Personally I am always ready to learn, although I do not always like being taught. ~ Winston Churchill

Our language is a fragile thang, er I mean thing.

In the epitomous 21 Reasons Why the English Language is Hard to Learn we are reminded that it is a small miracle that we can ever convey even the simplest of thoughts.  

For example:

"Since there is no time like the present, he thought it was time to present the present."  

Really?

I recently completed a course that was required by a client, dealing with a rather dry topic involving lots of federal regulations and such.  I could listen to Screamo music longer than sitting through another minute of that ear-bleed-inducing training.  

Why you ask?  

It wasn't the content, however dry ... it was the delivery.  Laced, no, submerged in acronyms, $22 words when an $8 word would suffice and an ad nauseum recitation of the same thing all blanketed in an unapologetic air of elitism.  

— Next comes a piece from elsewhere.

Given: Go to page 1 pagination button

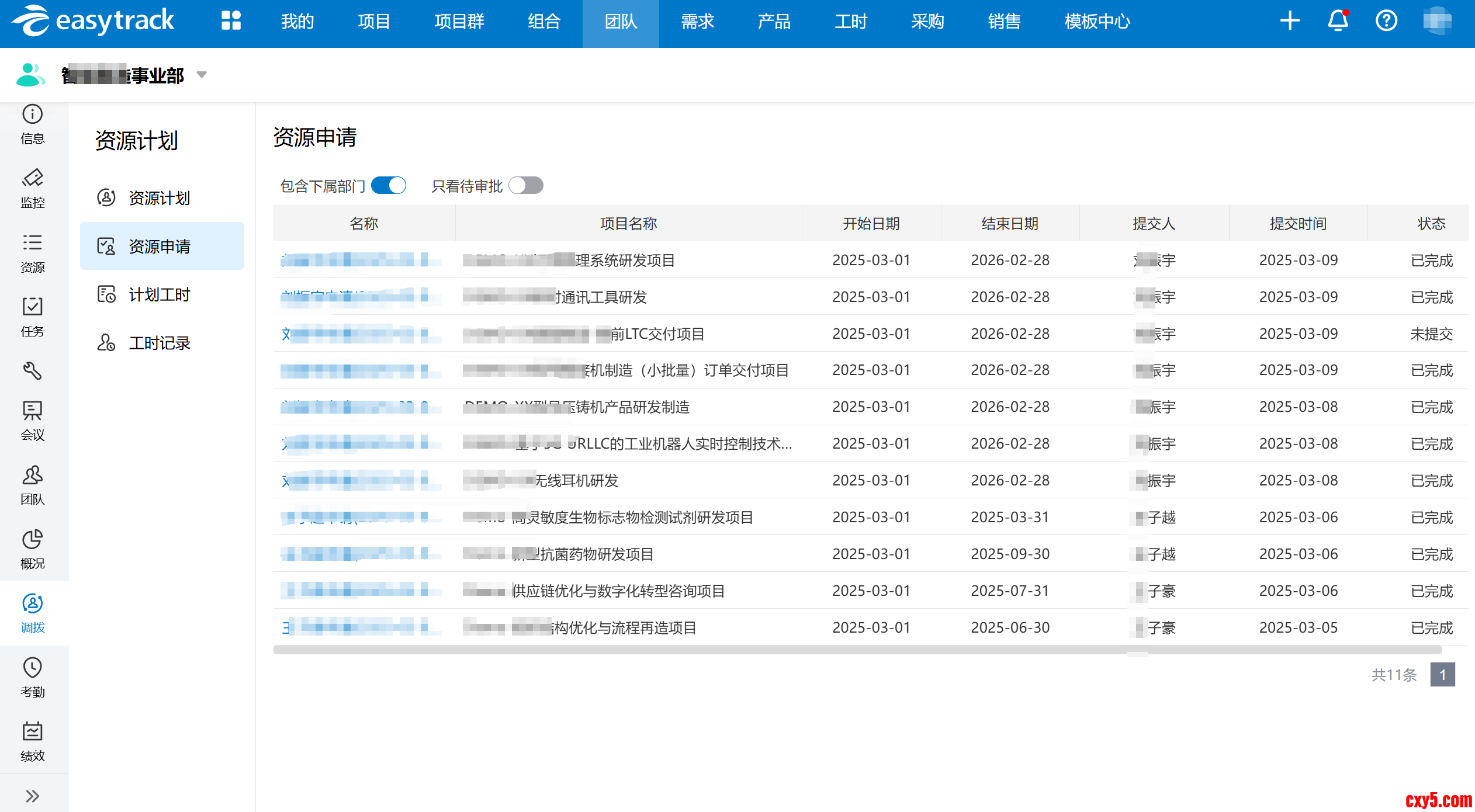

In case you are not fond of my subtlety:  the course was an awful, wasteful use of my afternoon.

Simply, there are steps to better training.

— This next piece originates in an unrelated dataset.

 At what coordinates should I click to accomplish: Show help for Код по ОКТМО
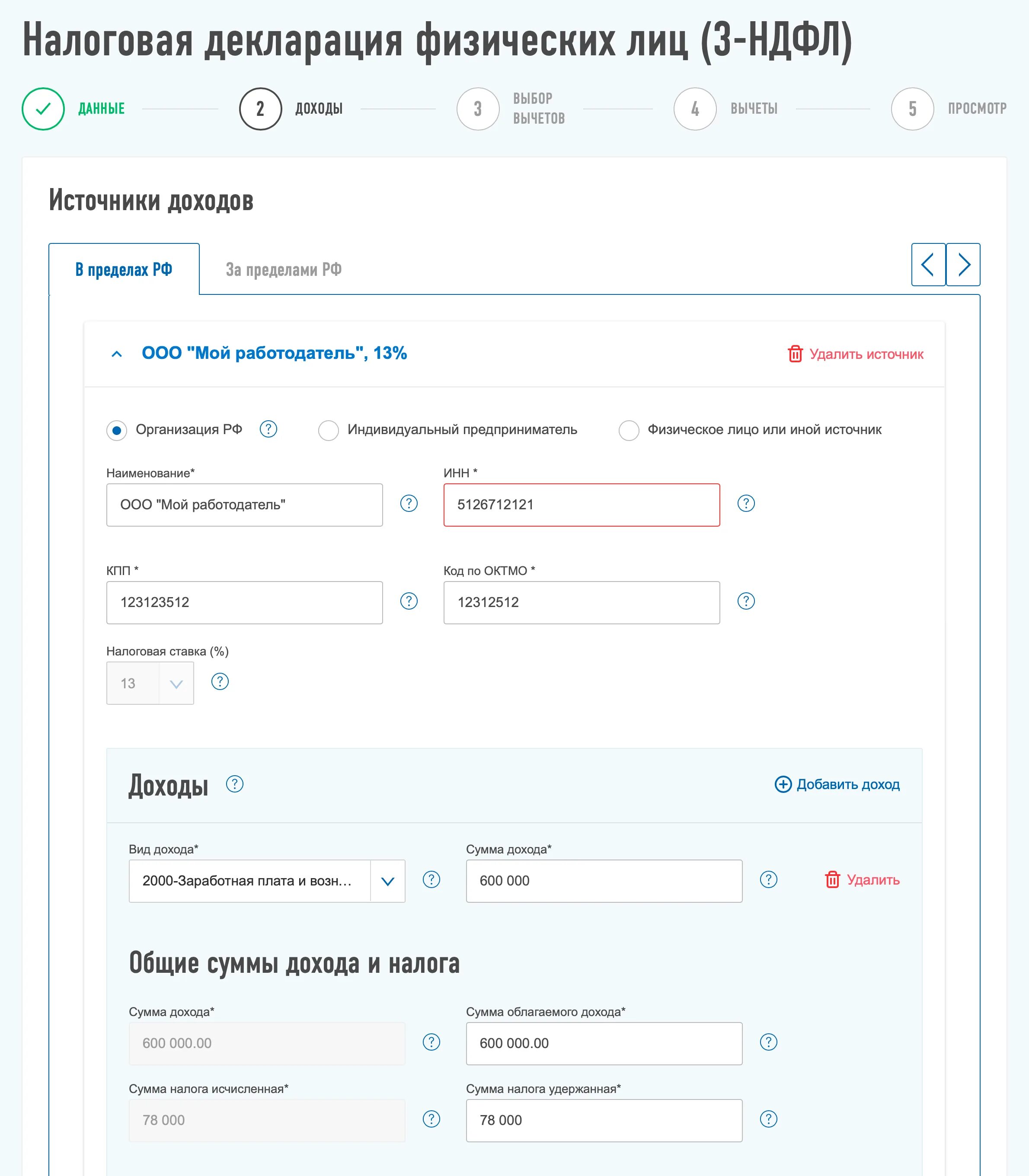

As a professional instructor with over 20 years of experience delivering dozens of topics to thousands of students from every walk of life, I deem this training a failure for three (3) primary reasons, that I will offer in a positive way for us to benefit:

Course creators / Instructors must:

  1. Understand the needs and expectations of their audience.  Maybe they get up and walk out or maybe they engage but it is a basic form of respect (and classroom management) to know and understand each other's needs and expectations.
  2. Course creators / Instructors must have an investment in their students actual learning outcome.  I will likely devote an entire post regarding training versus testing but suffice to say if it is training, then we must make sure our students receive actual training and not a series of tests cloaked as training.  Testing reinforces and validates what is learned, it doesn't provide the actual education.
  3. Course creators / Instructors must never believe or act like they are the smartest person in the room nor feel compelled to demonstrate it at every opportunity.  Should be a no-brainer but boy do I see this play out a lot.  Arrogance is unattractive in any setting but when you are locked in a classroom for a week with a Spoiler, this can create its own level of pain and discomfort.  And the desired learning never occurs when a student is in pain.

Reminds me of an old saying ......

"The dump was so full that it had to refuse more refuse."